Example of the iterative DTW procedure: (1) The best match of q in x[1,n] is located in x[k1,k2]. (2) Since the score is greater than the established threshold T, the search continues in the surrounding segments x[1,k1−1] and x[k2+1,n]. (3) x[k2+1,n] is not searched, because it is too short. (4) The best match of q in x[1,k1−1] is located in x[k3,k4]. (5) But its score is lower than T, so the surrounding segments x[1,k3−1] and x[k4+1,k1−1] are not searched. The search procedure outputs the segments x[k1,k2] and x[k3,k4]

Four different DTW-based searches are carried out. Three of them employ the three sBNF sets computed in the feature extraction module (FisherMono, FisherTri, BabelMulti). The other DTW search employs the concatenation of all the three sBNF sets (which leads to 240-dimensional sBNFs). Each DTW search produces different term detections that are next fused in the fusion stage.
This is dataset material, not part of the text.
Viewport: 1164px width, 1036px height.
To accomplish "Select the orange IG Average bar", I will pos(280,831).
3.7.6 Calibration and fusion

The scores produced by the different searches are transformed according to a discriminative calibration/fusion approach commonly applied in speaker and language recognition [139].
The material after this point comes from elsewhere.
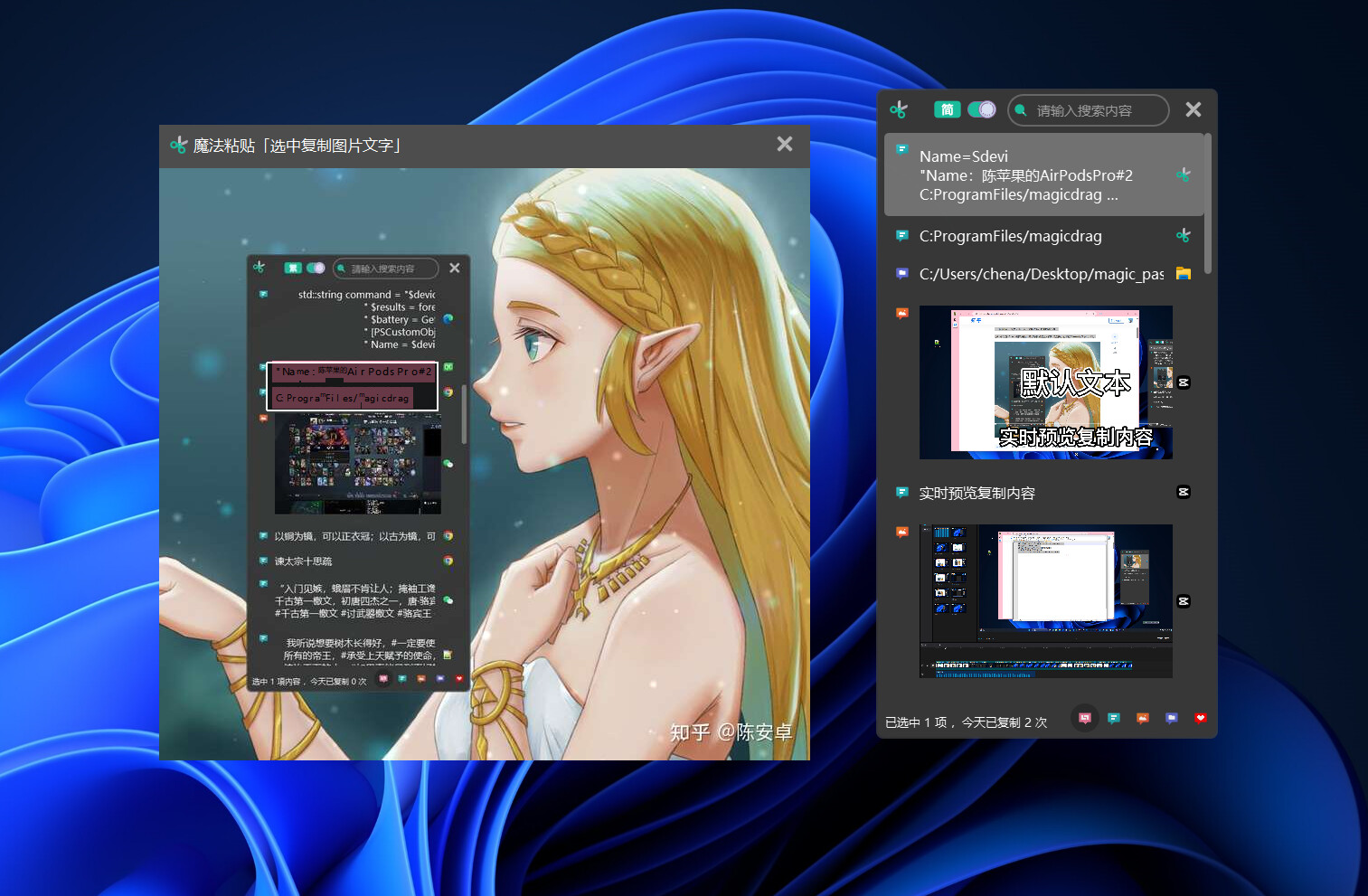This screenshot has width=1368, height=896.
Task: Click edit icon next to 实时预览复制内容 entry
Action: point(1183,492)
First, the so-called q-norm (query normalization) is applied, so that zero-mean and unit-variance scores are obtained per query. Then, if n different systems are fused, detections are aligned so that only those supported by k or more systems (1≤kn) are retained for further processing (k=2). To build the full set of trials (potential detections), a rate of 1 trial per second is chosen (which is consistent with the evaluation script provided by the organizers). Given one of those detections of a query q supported by at least k systems and a system A that did not provide a score for it, there could be different ways to fill up this hole. The minimum score that A has output for query q in other trials is selected. In fact, the minimum score for the query q is hypothesized for all target and non-target trials of query q for which system A has not output a detection score. When a single system is considered (n=1), the majority voting scheme and the filling up of missing scores are skipped. In this way, a complete set of scores is prepared, which besides the ground truth (target/non-target labels) for a development set of queries, can be used to discriminatively estimate a linear transformation that will hopefully produce well-calibrated scores.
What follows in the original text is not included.